Il y a peu de vases d'or parmi les hommes. On sait même des vases pleins à déborder de ce précieux métal, et qui ne sont que du plomb. Le contenu ne fait pas le contenant.

Le livre que je voudrais voir diffuser est un fort volume relié en carton vert, imprimé à Bruxelles sous ce titre: «Succession de Sa Majesté Léopold II.—Documents produits par l'Etat Belge.»

Un des plus notables jurisconsultes de France m'a écrit, parlant de ce recueil:

«C'est un trésor énorme, une mine inépuisable. Un jour ou l'autre, les amis du Droit, jeunes et vieux, de quelque pays qu'ils soient, publieront des thèses, des ouvrages, inspirés des documents de la Succession du roi Léopold II. Ils sont sans prix. On y trouve un passionnant roman d'affaires, de magnifiques conceptions, d'étonnants modèles de contrats, de statuts et de substitutions de personnes, enfin un merveilleux débat juridique où la morale et l'amoralité sont aux prises. Le tout aboutit à un jugement fantastique, précédé et suivi de transactions stupéfiantes.

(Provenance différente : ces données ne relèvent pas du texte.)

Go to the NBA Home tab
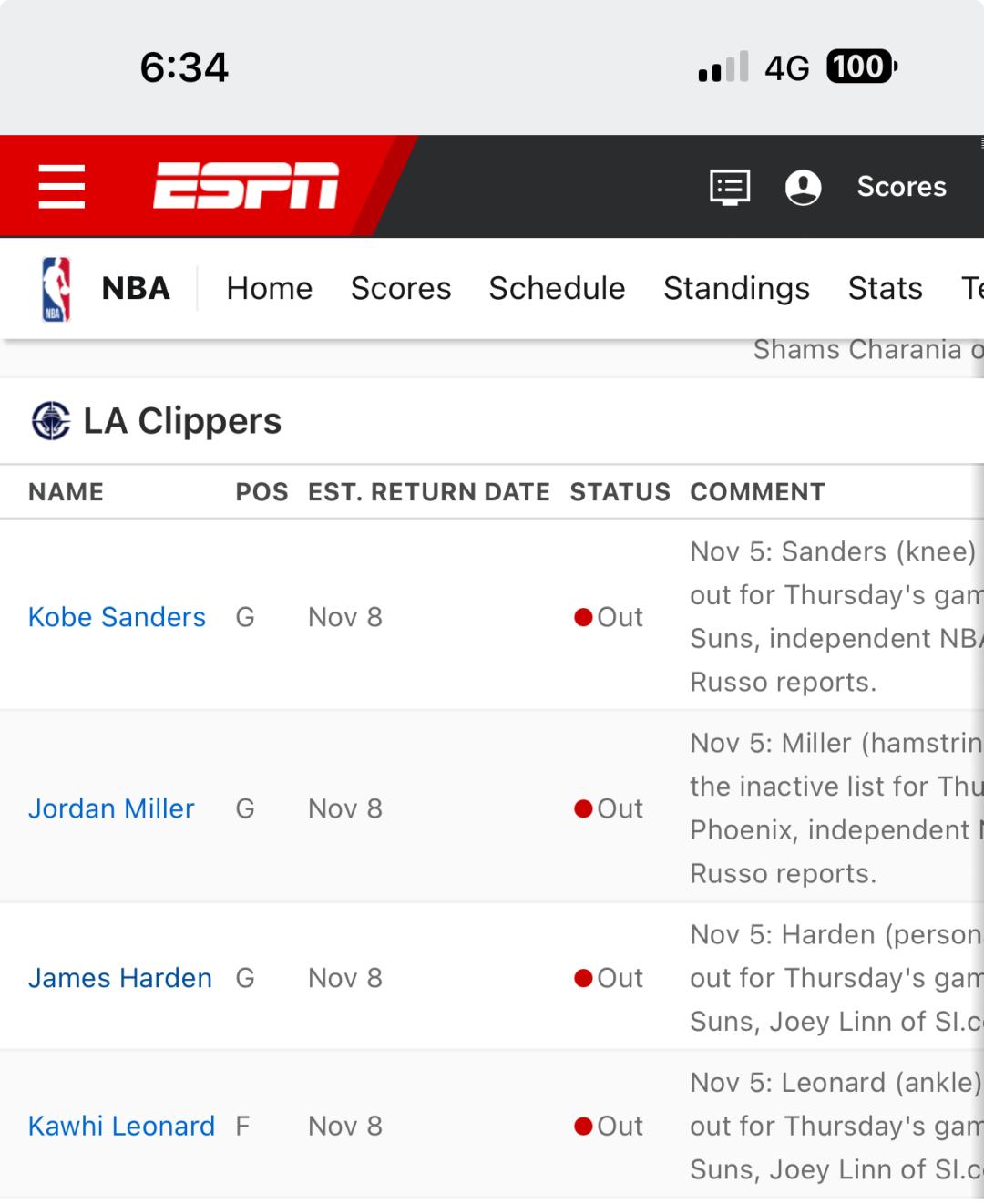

«On croit ce procès fini. Il recommencera et durera cent ans peut-être, sous des formes et dans des conditions que nous ne pouvons prévoir. Il est impossible que le défi porté par la justice belge au droit naturel reste sans appel et sans sanction.»

Si, comme on le verra tout à l'heure, il est incontestable que le Roi a libéralement transmis à la Belgique l'Etat du Congo formé, à l'origine, de ses deniers et de ses soins, la simple raison ne saurait admettre qu'un tel don ait pu se faire sans obliger la Belgique à l'égard de la famille du Souverain et, premièrement, de ses enfants.

Que le donateur ait voulu exclure ses filles de sa fortune réelle, c'est non moins incontestable, mais qu'il l'ait pu, en Droit, ce n'est pas, ce ne sera jamais admis par l'équité. On se heurte à un principe sacré qui est la base même de la continuité familiale.

Je citais tout à l'heure l'opinion d'un jurisconsulte. Ses confrères qui lisent ceci le savent: je pourrais en citer mille.

Il a suffi, pourtant, d'un seul fonctionnaire de la justice belge, assez puissant pour obtenir, «au nom de la raison d'Etat», un jugement sacrilège.